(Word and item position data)
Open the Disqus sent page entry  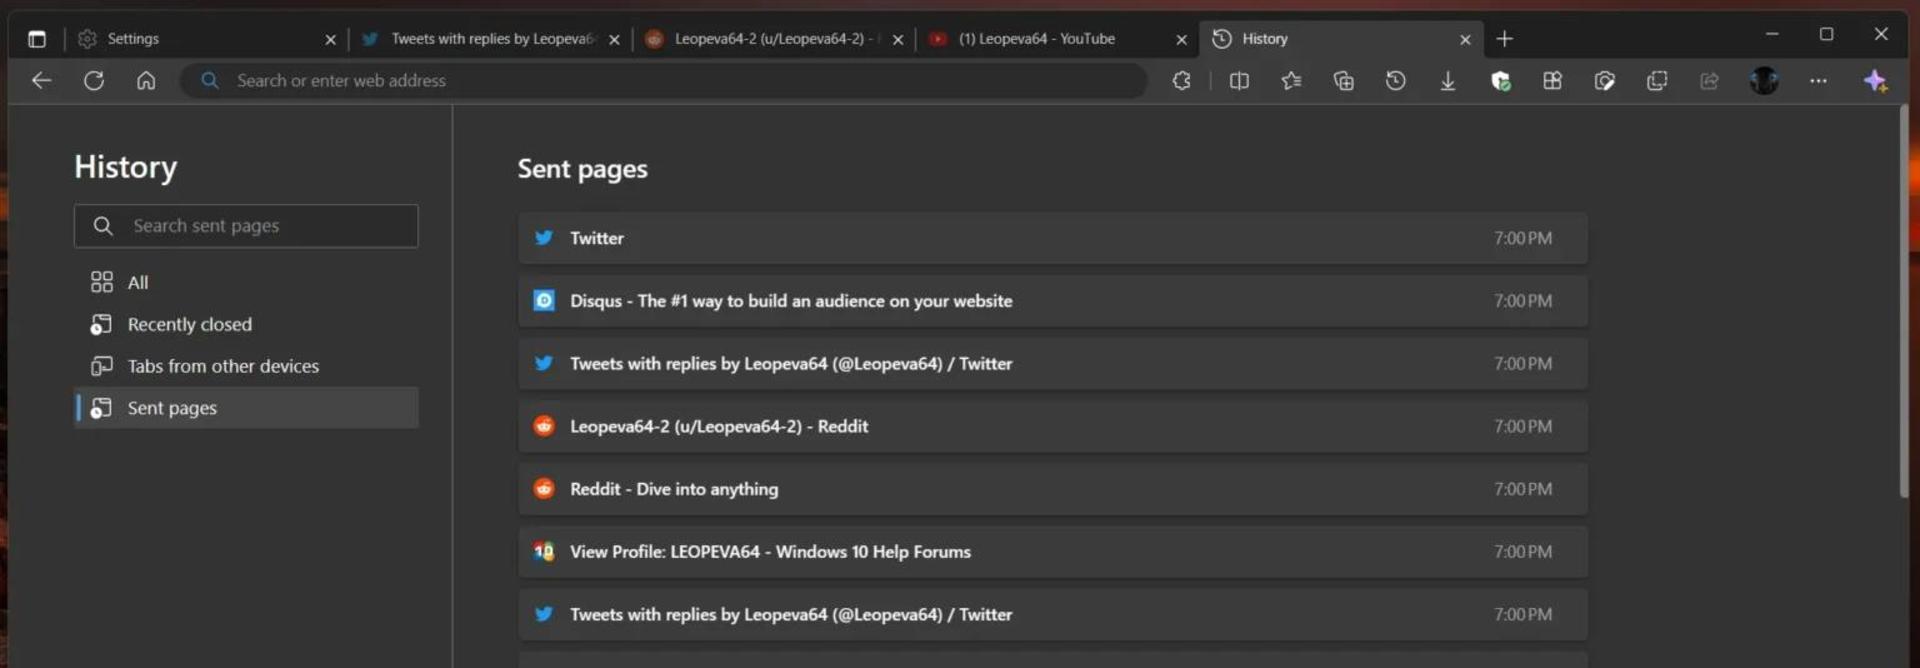point(1052,301)
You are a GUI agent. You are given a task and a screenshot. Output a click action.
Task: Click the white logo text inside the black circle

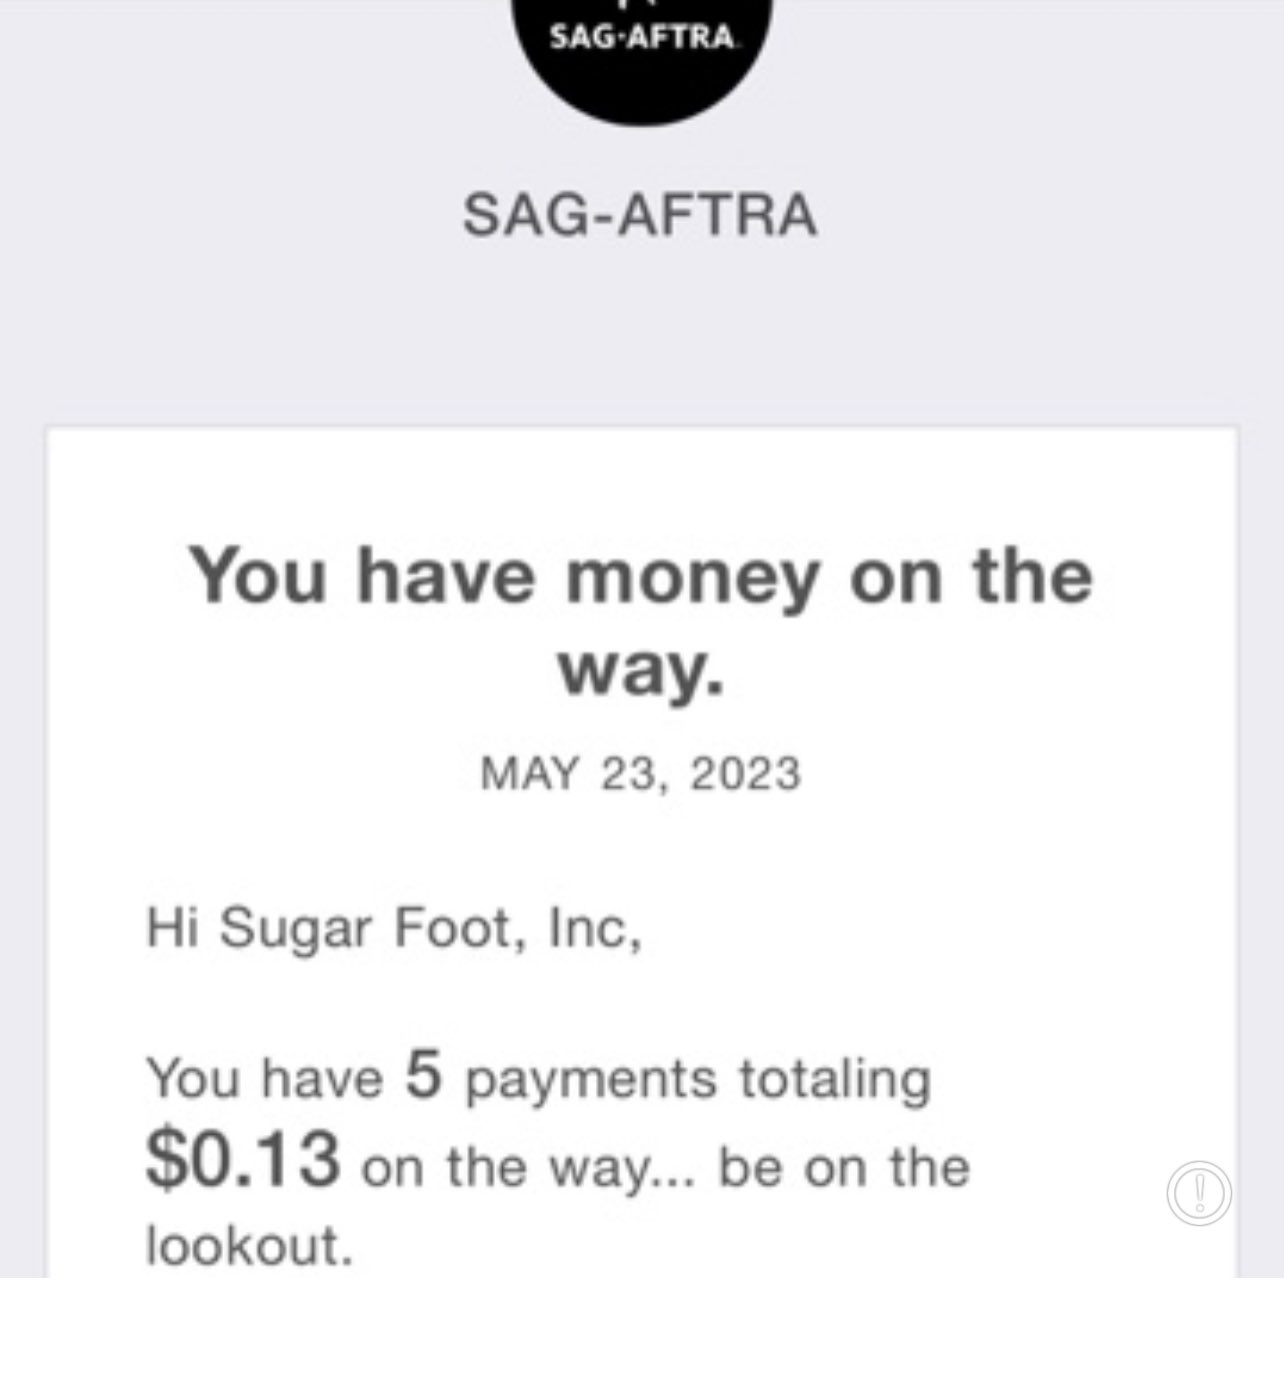pyautogui.click(x=644, y=38)
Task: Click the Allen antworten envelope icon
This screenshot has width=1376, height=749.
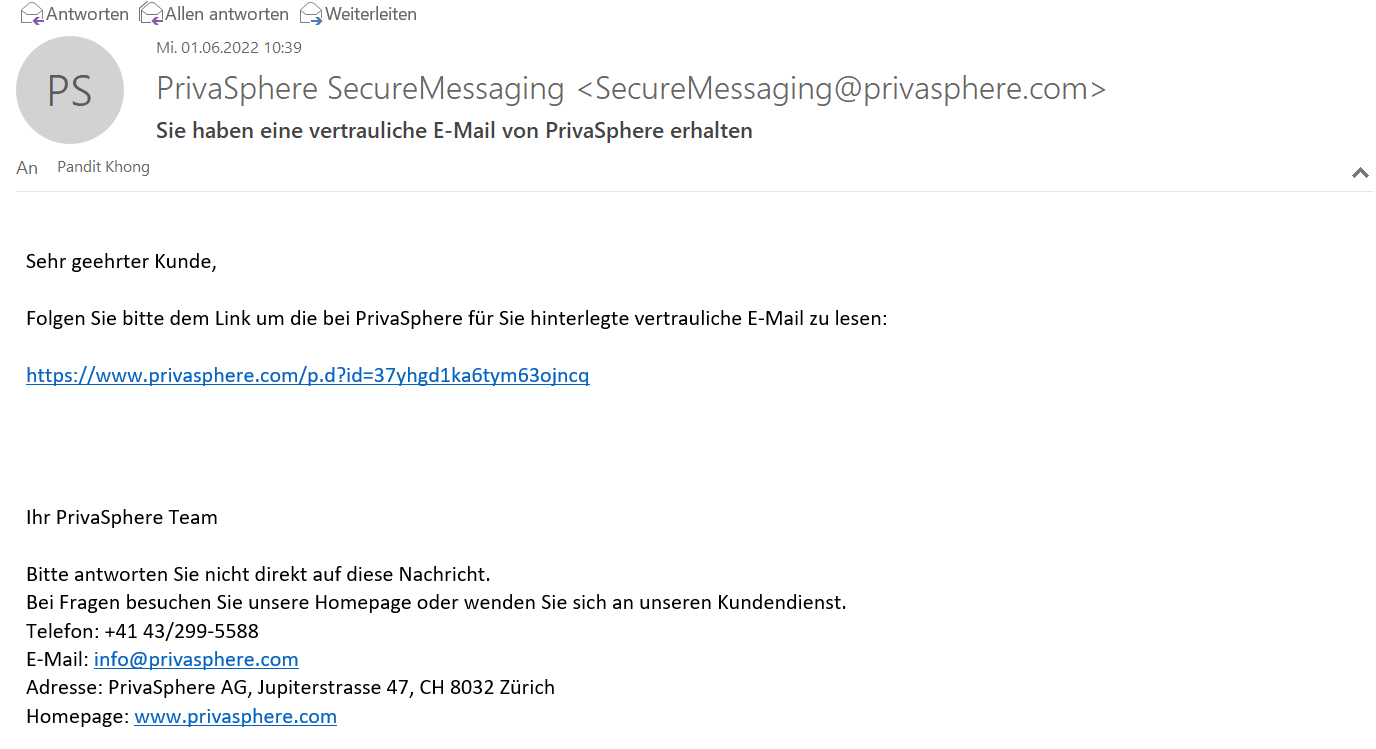Action: 151,14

--- What the task asks ---
Give the entries as a two-column CSV with the headers "request" and "answer". Each entry gets one row, and each field is quoted with its line breaks turned into spaces. Begin at the line that has "Task: Click the Allen antworten envelope icon", continue through the end of the entries, and leave the pictures out.

--- Written response ---
request,answer
"Task: Click the Allen antworten envelope icon This screenshot has width=1376, height=749.","Action: 151,14"